Each person’s journey to faith is unique like each person’s experiences of falling in love or having a child or facing fear, rejection and disappointment are different, unique in some way.  But all these experiences can be transformed by God.  Failures become ways to learn, fears become occasions to give God the only thing we really have to give God:  the gift of faith and trust.

And for me over the past half century, I feel as if I had become ready for some kind of spiritual cataract surgery.  Everything that happens to me now is part of the adventure of living and learning how to love God, other people and even myself as his child who wants to become all God wants me to become.

And this very different way of seeing all of life is part of the adventure God is giving me to live—one day, one minute at a time. And all I can tell you is that this Way has already changed my experience of everyone in my life—including you.

And so I continue to try to face and confess my sins of controlling people, situations and outcomes, I am living in a world that looks safer and more welcoming than the anxious world I came from with its imperious need to change people, places and things to suit my insatiable wants.

Why don’t I think this life of faith is a delusion?  Because I catch myself living in a more honest, loving and less selfish way as time goes on.  And as a person who studied psychology and theology, I believe that these experiences are much more reality-oriented and healthy from a scientific point of view than the tight fearful focusing on myself and my wants, always trying to convince other people to do what I thought they should, and using other people to get what I want.

And at 83, although I am still only a growing child inside (after almost 60 years of becoming willing to trust that God is real and trying to surrender my life to him), I am happier and more connected to the wonder of loving God and other people with whom God has sent me.  So in my case, I’d be a fool not to believe that a personal relationship with a loving, mentoring God is real.

Dear Lord, if you are not real, you don’t have to send any atheists to warn me.  I’m afraid I wouldn’t believe them now, since you have been with me in so many unlikely ways and transformed my experience of living so profoundly by your love and caring guidance that now I know my job is not to outsmart them but just to love them—the way you‘ve loved me.  Thank you very much.  In Jesus’ name, amen.

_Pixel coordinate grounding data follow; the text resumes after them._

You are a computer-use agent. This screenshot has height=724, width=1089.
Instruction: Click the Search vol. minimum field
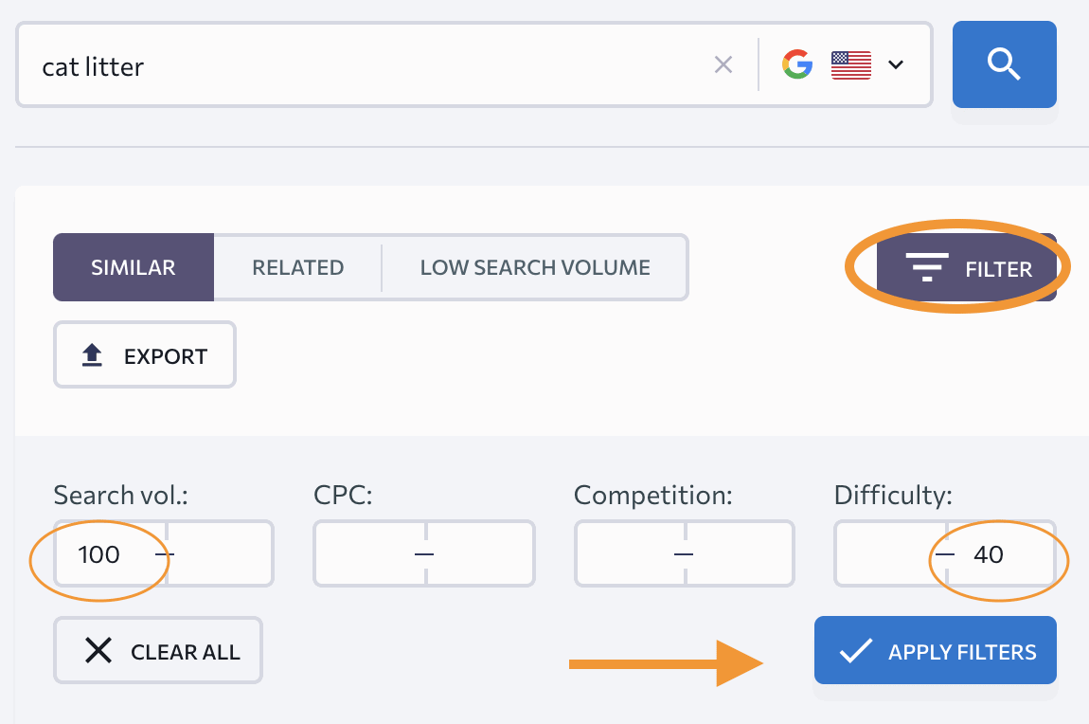110,553
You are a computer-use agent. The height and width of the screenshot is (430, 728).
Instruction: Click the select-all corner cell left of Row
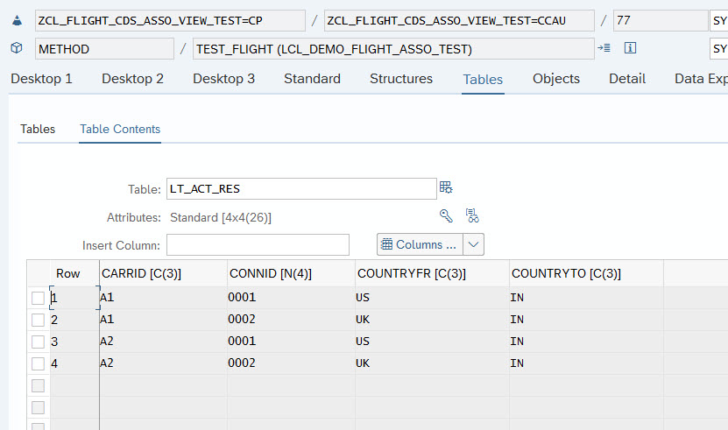click(x=38, y=273)
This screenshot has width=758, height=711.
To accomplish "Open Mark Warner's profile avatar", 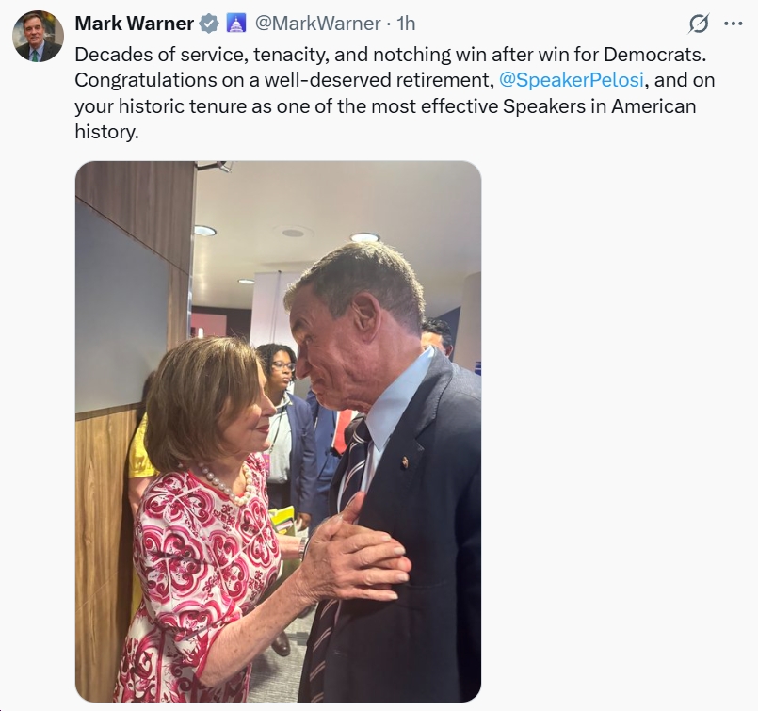I will pos(38,36).
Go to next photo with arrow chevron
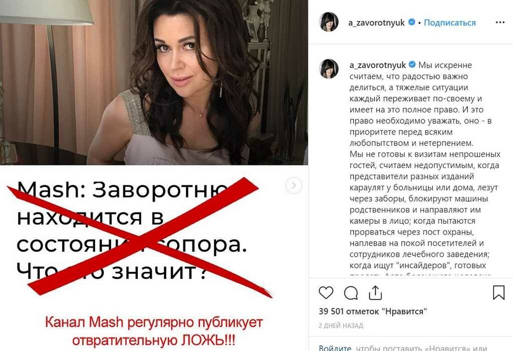The height and width of the screenshot is (351, 513). point(294,186)
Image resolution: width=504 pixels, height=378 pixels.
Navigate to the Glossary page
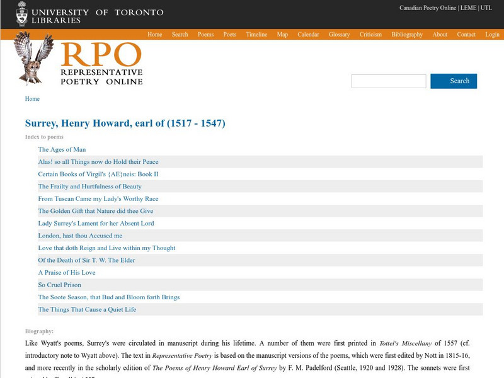click(339, 35)
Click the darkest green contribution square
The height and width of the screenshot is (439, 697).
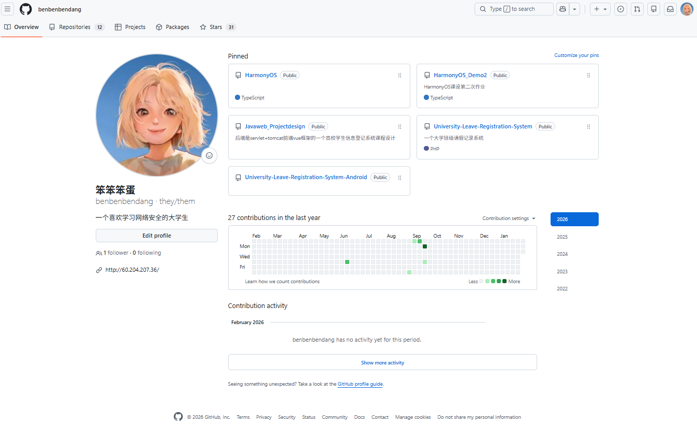coord(425,246)
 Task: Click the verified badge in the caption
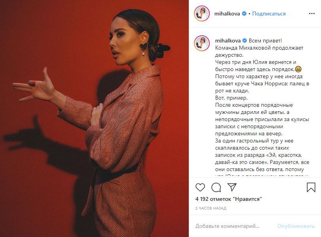tap(245, 40)
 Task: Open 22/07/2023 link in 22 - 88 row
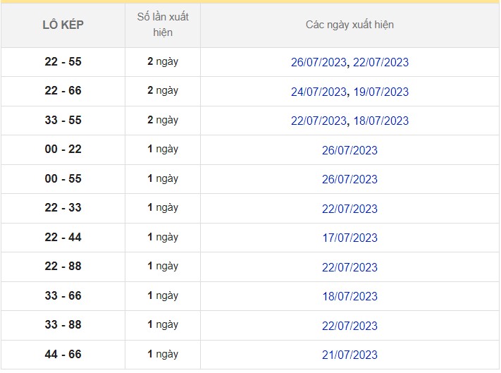coord(350,267)
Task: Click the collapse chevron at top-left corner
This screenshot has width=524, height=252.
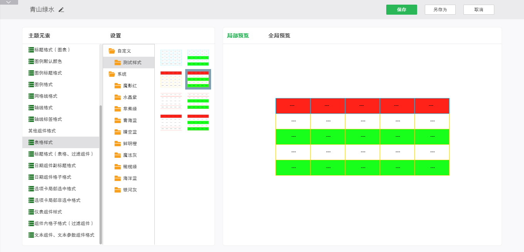Action: pos(9,2)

“Now we look inside, and what we see is that anyone united with the Messiah gets a fresh start, is created new. The old life is gone; a new life burgeons! Look at it! All this comes from the God who settled the relationship between us and him, and then called us to settle our relationships with each other…   Become friends with God; he’s already a friend with you.” (2 Cor. 5:16, 20, The Message)

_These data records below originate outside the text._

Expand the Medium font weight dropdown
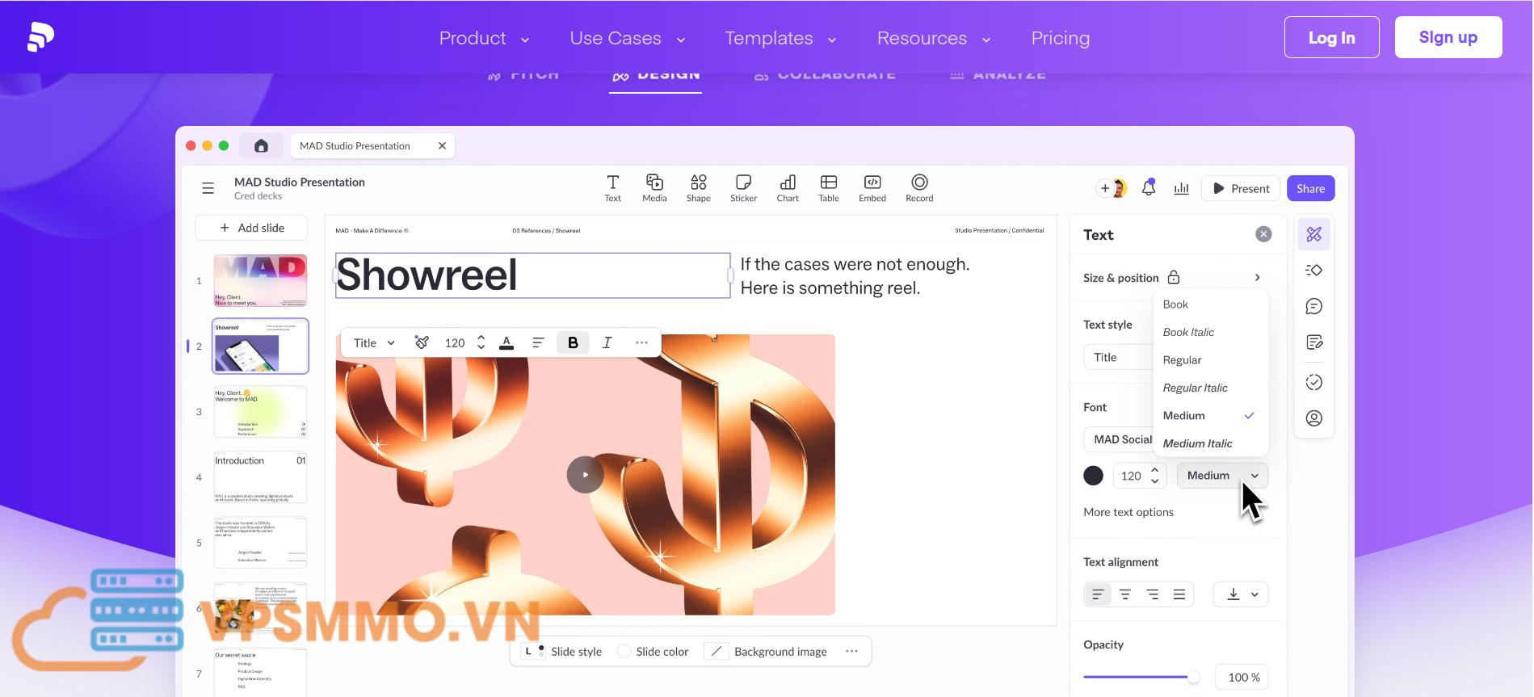This screenshot has height=697, width=1534. 1221,476
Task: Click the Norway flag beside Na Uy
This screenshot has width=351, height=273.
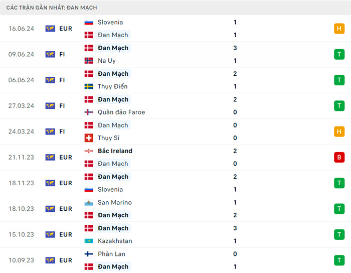Action: click(x=89, y=61)
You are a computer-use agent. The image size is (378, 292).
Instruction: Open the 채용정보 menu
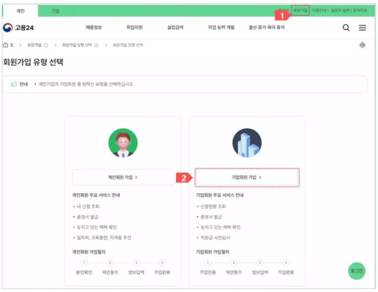(93, 28)
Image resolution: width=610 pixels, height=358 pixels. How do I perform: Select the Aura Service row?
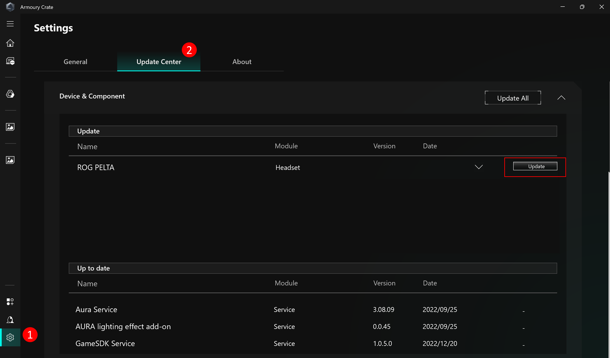(96, 310)
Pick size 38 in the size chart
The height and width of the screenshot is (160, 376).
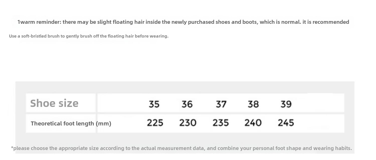tap(253, 104)
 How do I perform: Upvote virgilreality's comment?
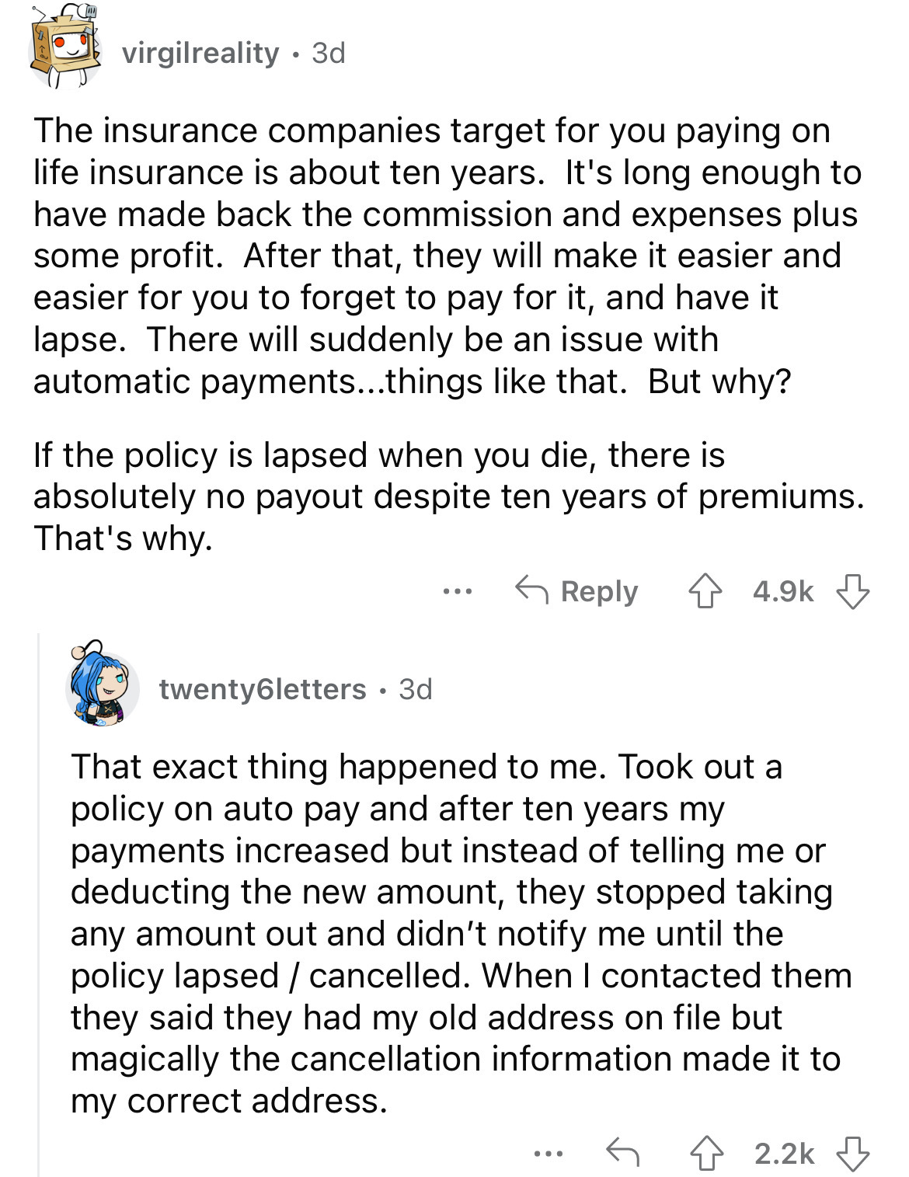click(705, 592)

“By faith in Christ you are in direct relationship with God. Your baptism in Christ was not just washing you up for a fresh start. It also involved dressing you in an adult faith wardrobe—Christ’s life, the fulfillment of God’s original promise.”  (Galatians 3:25, The Message)

4 comments | Add One

  1. Deedra - 11/16/2010 at 9:16 am

    Thank you for continuing to be transformed. Your words and insights have been life changing for me.

  2. James Ochoa - 11/16/2010 at 9:21 am

    Thank you for giving me the gift of stopping time in this hectic chaotic world to consider my relationship with God as I understand God. I am a born and raised Catholic who left that faith for the hypocrisy I witnessed yet can now see God was there hidden from my view. I then became a man who found God in 12 step recovery before my conversion to Judaism where I found community and relationship in religion again. And in Judaism I discovered all I wanted to know was in the questions I could ask openly as a Jew. Thank you Keith for living your path so openly so that I have reference to one who strives to find his relationship with God as I do.

  3. Sarah Wilcher - 11/16/2010 at 1:31 pm

    I consider you a spritual mentor and we have never met. I am so grateful that you willingly share your journey with others. I will gladly share this blog with others.
    May peace and joy surround you today.

  4. Keith Miller - 11/18/2010 at 9:34 am

    Thank you Sarah. When we finish writing the book we are co-authoring I may start doing some traveling and speaking again. My prayers come with this for you.